Personal information
- Full name: Driss Fettouhi
- Date of birth: 30 September 1989 (age 36)
- Place of birth: Casablanca, Morocco
- Height: 1.85 m (6 ft 1 in)
- Position: Midfielder

Team information
- Current team: Al Ahli
- Number: 8

Youth career
- 1999–2002: Wydad Casablanca

Senior career*
- Years: Team / Apps / (Gls)
- 2007–2009: Le Havre B
- 2009: Le Havre / 23 / (0)
- 2009–2013: Istres / 91 / (11)
- 2013–2016: Ajman / 60 / (21)
- 2016: Al Kharaitiyat / 0 / (0)
- 2016–2019: Dibba Al-Fujairah / 63 / (9)
- 2019–2020: Al-Hazem / 30 / (3)
- 2020–2021: Al Ahli (Jeddah) / 20 / (2)
- 2021–2022: Al-Sailiya / 22 / (6)
- 2022–2025: Al-Markhiya / 44 / (13)
- 2024–2025: → Al Ahli (Doha) (loan) / 21 / (1)
- 2025–: Al Ahli (Doha) / 13 / (1)

International career^{‡}
- 2011–2012: Morocco U23 / 24 / (3)
- 2021–: Morocco / 3 / (0)

= Driss Fettouhi =

Moroccan footballer (born 1989)

Driss Fettouhi (إدريس فتوحي; born 30 September 1989) is a Moroccan professional footballer who plays for Al Ahli.

==Club career==
Born in Casablanca, Fettouhi started playing football at Wydad Casablanca.

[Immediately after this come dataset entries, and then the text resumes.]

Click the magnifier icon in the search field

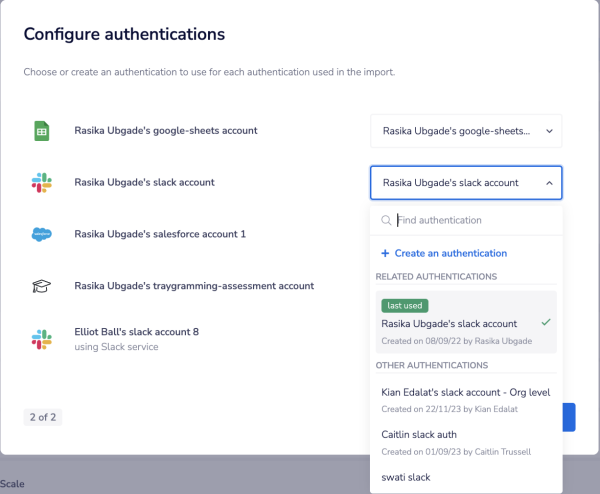385,220
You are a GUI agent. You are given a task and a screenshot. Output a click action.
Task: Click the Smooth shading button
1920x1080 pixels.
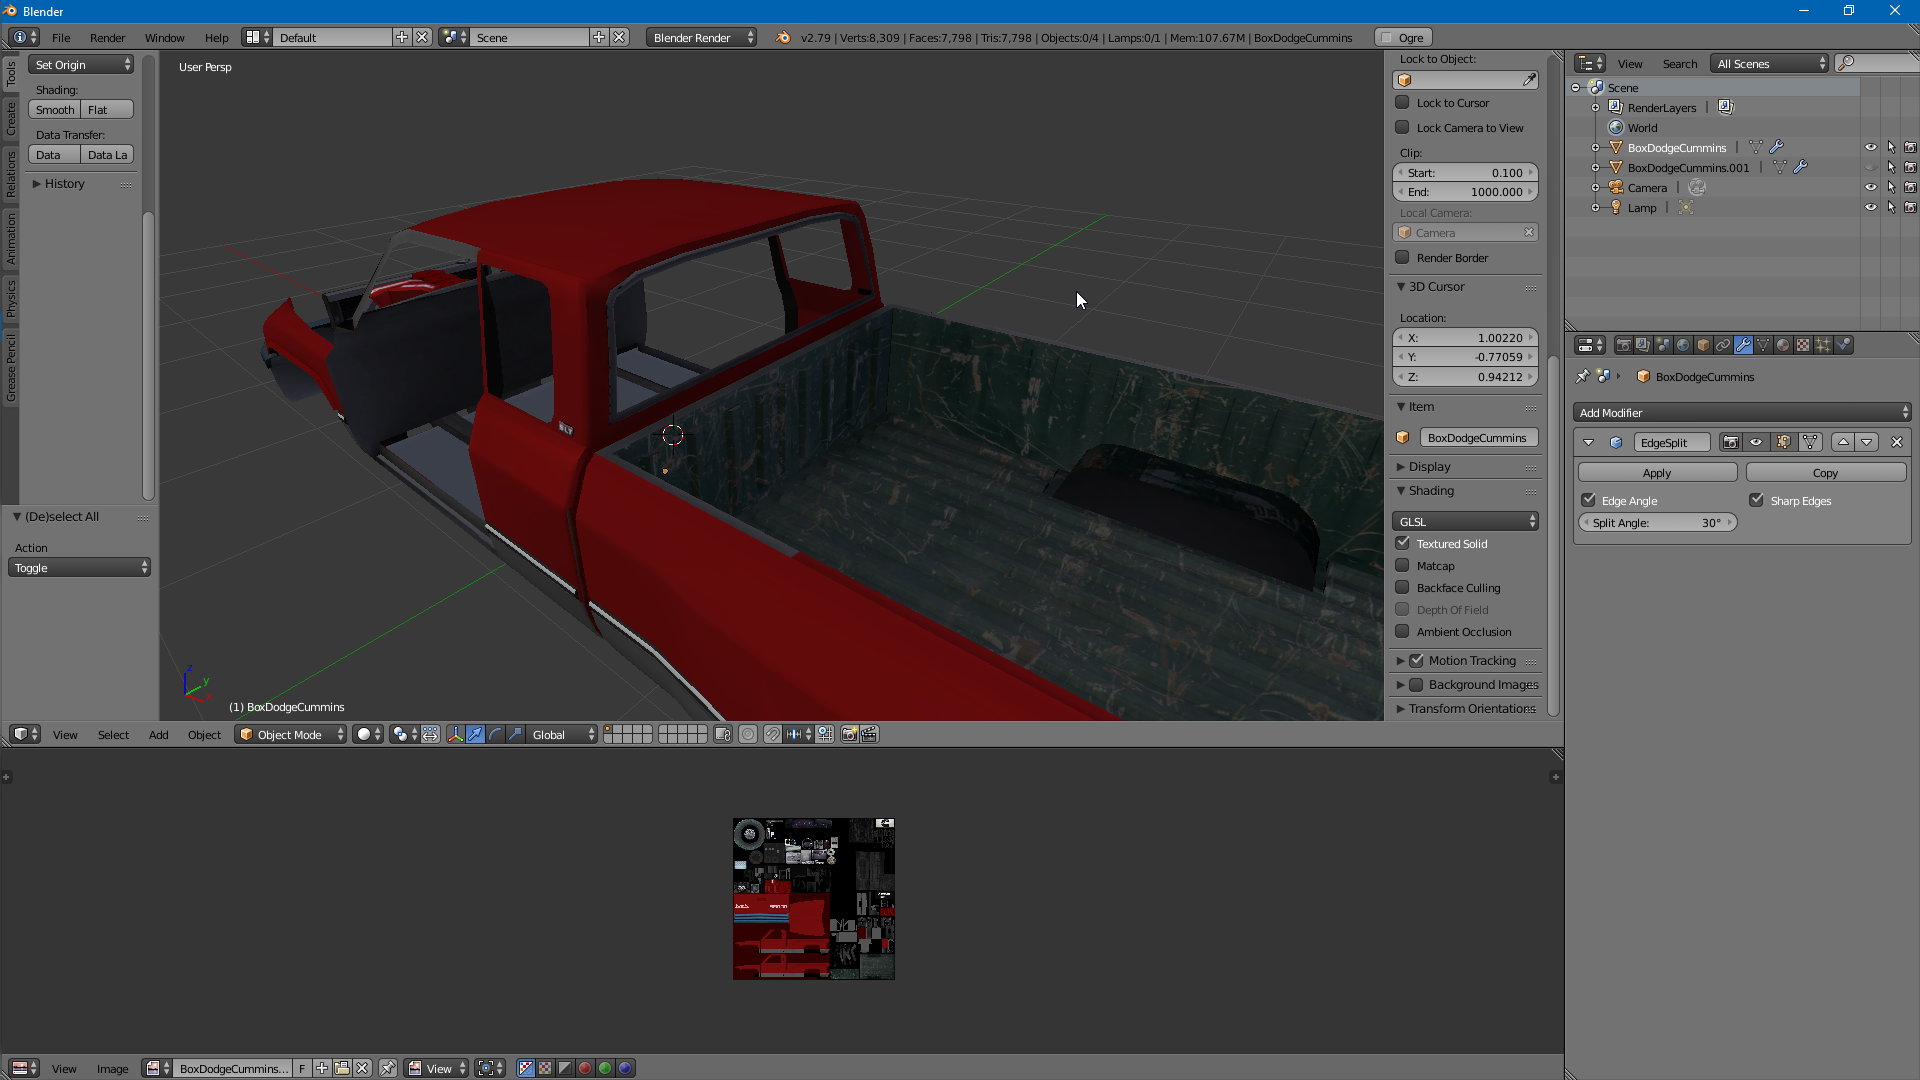pos(55,110)
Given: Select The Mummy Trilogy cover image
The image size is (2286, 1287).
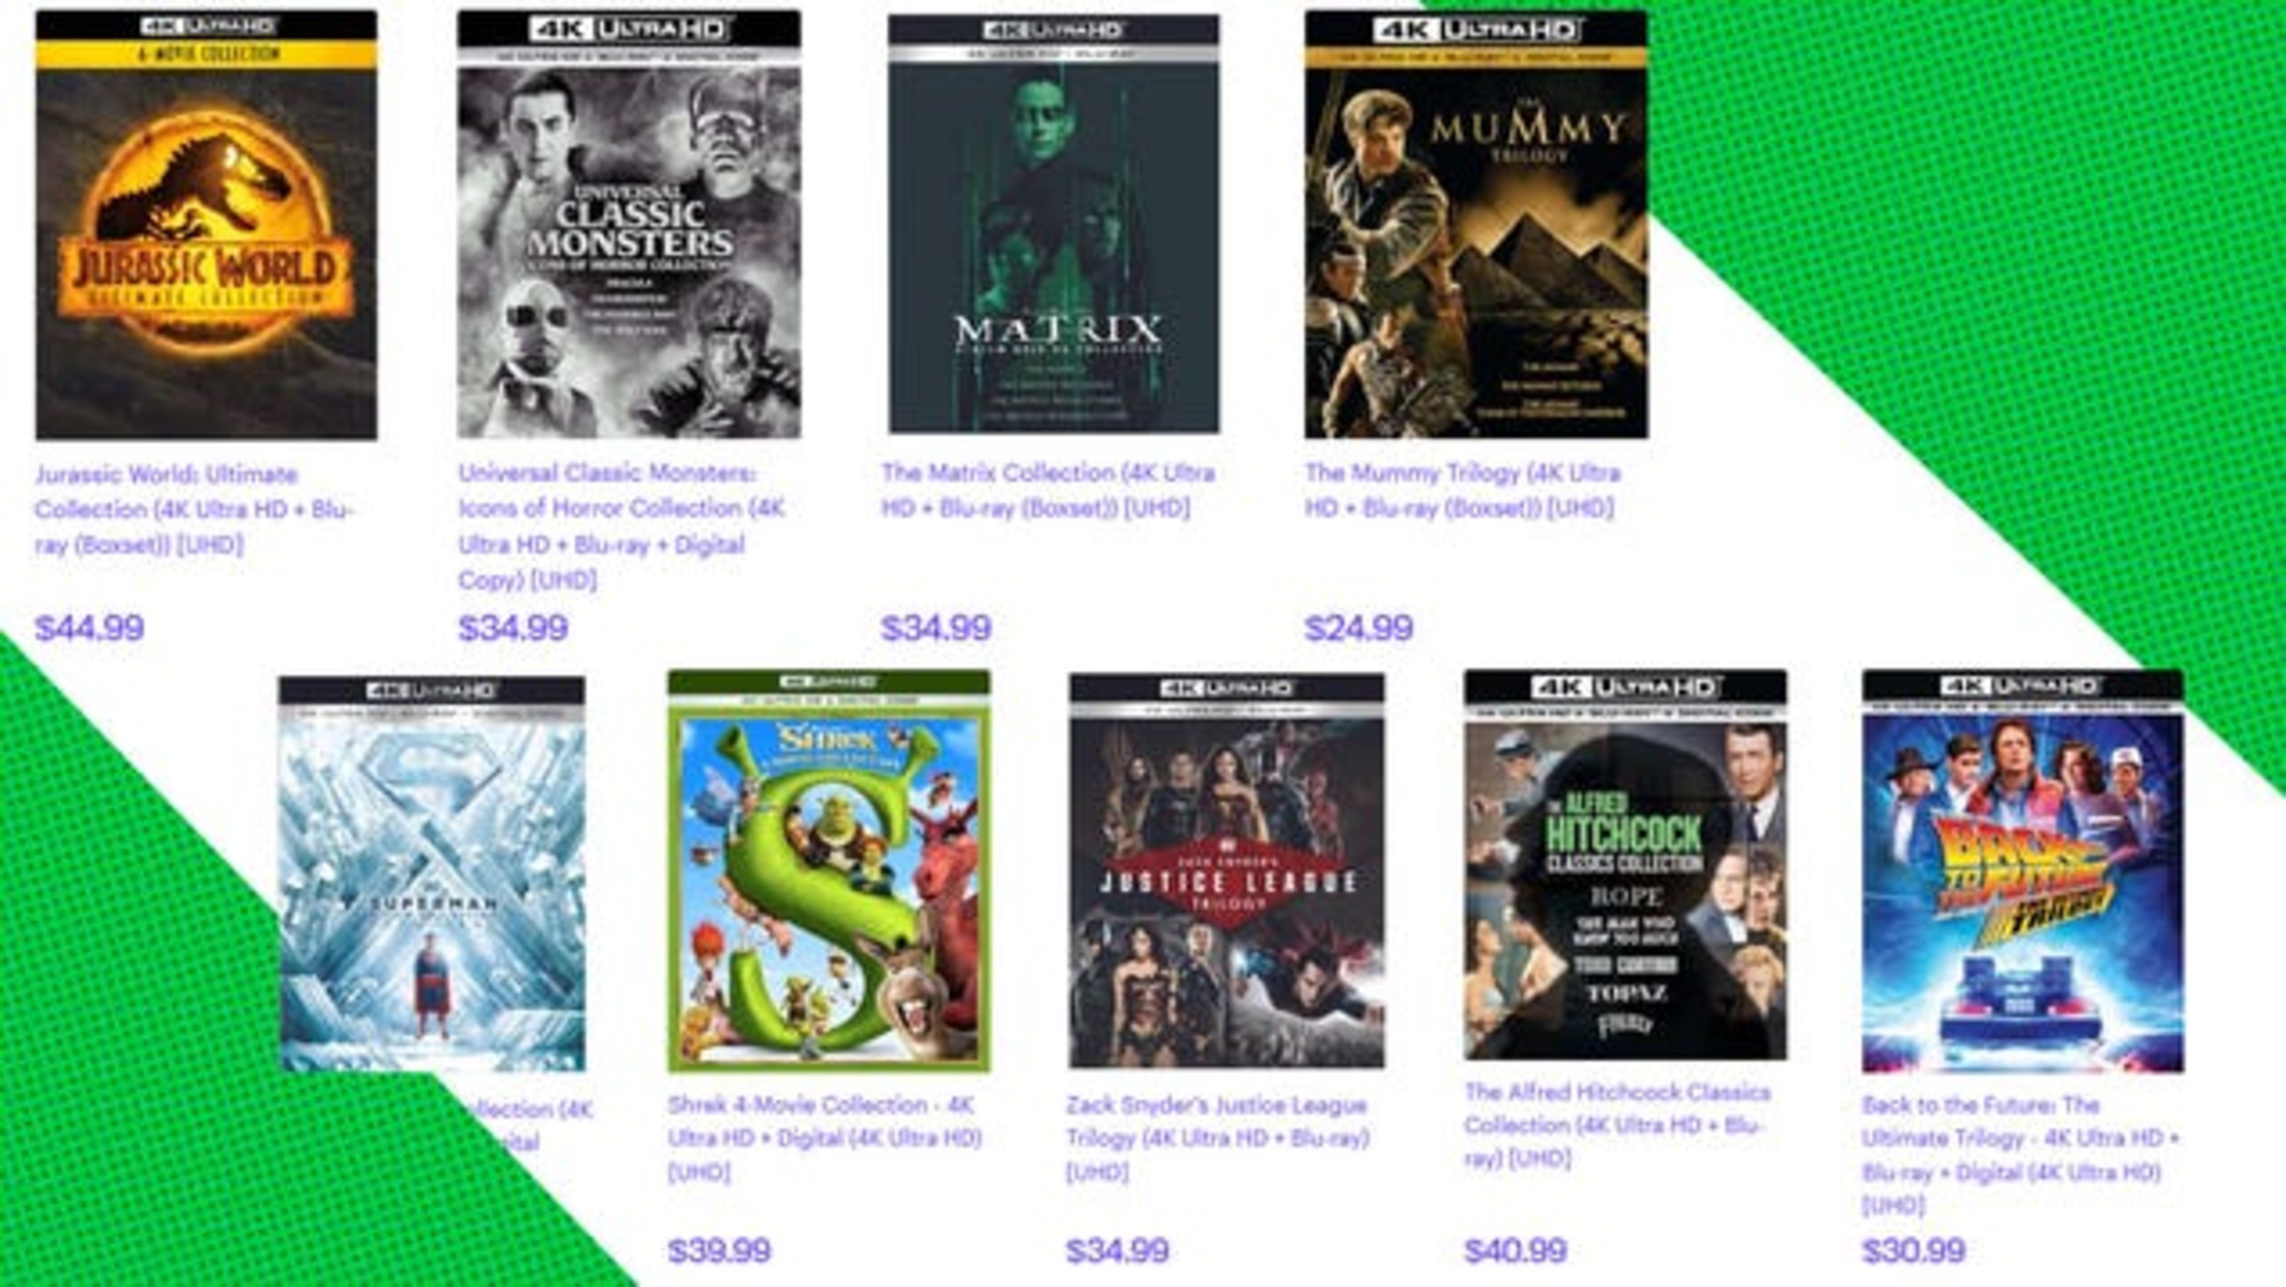Looking at the screenshot, I should [1476, 224].
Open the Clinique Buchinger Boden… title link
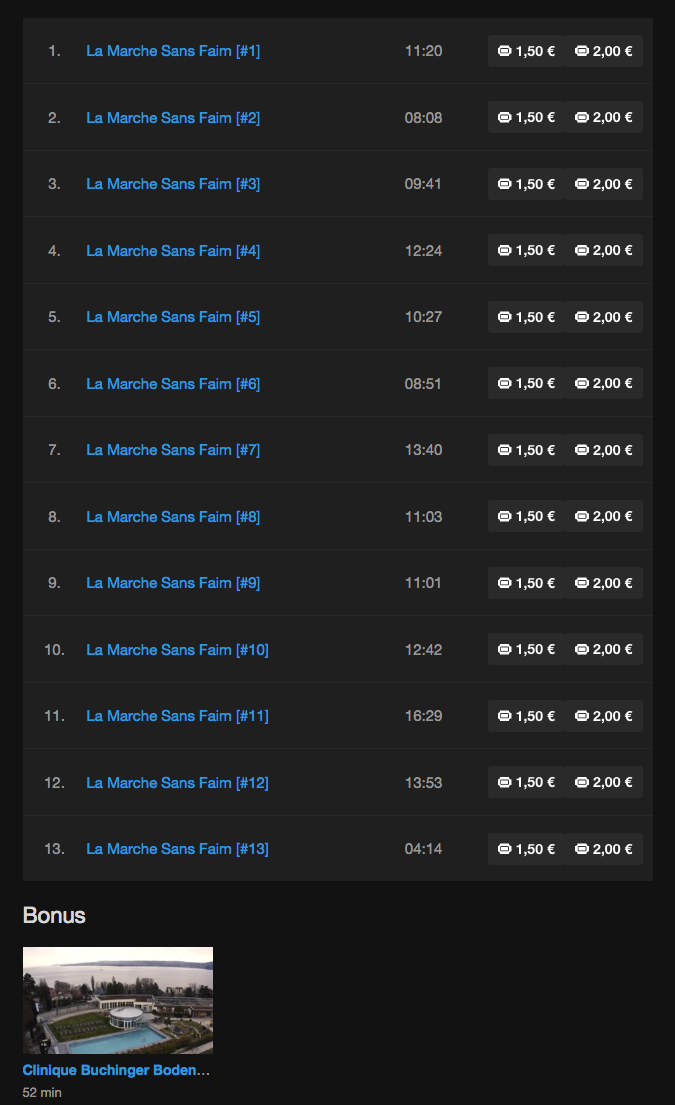675x1105 pixels. click(116, 1070)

At 16, Fettouhi participated in and won the 2007 edition of a Moroccan reality TV show called "Golden Foot". The winner and nine finalists participated in a training session of Le Havre AC. In the summer of 2009, Fettouhi joined FC Istres Ouest Provence, in Ligue 2. In 2013, Fettouhi joined Emirati club Ajman.

==International career==
Fettouhi has been playing international football since 9 February 2011. He was the captain of the Morocco national under-23 football team in the 2012 Summer Olympics, which his team qualified for after beating Nigeria, Egypt, and Algeria. He played in all 3 of the Atlas Lions' games there.

He made his debut for the Morocco national football team on 1 December 2021 in a 2021 FIFA Arab Cup game against Palestine.